What lines in the entries below contain the word "computer"? Copy all of them.

----

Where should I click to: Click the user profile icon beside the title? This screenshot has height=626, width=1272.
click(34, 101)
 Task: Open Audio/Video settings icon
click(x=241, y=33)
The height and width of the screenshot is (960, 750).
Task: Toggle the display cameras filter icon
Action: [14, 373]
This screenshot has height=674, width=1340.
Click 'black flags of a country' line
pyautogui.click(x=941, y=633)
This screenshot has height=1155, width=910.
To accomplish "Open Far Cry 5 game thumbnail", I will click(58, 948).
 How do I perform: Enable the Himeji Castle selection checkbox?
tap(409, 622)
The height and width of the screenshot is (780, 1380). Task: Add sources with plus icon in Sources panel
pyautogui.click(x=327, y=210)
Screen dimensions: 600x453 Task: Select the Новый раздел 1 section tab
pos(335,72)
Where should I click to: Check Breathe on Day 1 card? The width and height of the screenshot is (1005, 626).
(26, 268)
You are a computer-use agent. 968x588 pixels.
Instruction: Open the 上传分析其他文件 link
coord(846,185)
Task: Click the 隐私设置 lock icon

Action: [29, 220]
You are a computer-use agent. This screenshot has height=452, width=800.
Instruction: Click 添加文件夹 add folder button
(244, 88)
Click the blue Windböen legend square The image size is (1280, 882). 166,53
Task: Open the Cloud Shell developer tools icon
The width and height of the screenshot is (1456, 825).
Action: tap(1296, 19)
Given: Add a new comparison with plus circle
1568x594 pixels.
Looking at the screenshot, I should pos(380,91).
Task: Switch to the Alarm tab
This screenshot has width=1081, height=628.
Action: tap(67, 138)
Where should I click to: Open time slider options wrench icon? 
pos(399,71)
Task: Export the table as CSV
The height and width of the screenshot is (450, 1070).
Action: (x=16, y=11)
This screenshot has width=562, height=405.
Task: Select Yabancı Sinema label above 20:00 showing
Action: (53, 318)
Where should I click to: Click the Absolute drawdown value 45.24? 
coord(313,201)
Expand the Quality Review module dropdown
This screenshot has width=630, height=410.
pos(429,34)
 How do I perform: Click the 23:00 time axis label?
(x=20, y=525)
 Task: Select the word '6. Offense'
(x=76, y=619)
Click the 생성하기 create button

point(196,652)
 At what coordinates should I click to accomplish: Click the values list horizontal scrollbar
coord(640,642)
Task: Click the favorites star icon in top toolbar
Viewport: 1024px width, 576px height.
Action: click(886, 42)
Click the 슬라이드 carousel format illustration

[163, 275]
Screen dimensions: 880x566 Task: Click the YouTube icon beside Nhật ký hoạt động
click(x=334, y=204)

----

Solved problem:
You are a computer-use agent. 968x588 pixels.
You are a computer-use agent. This screenshot has height=452, width=800.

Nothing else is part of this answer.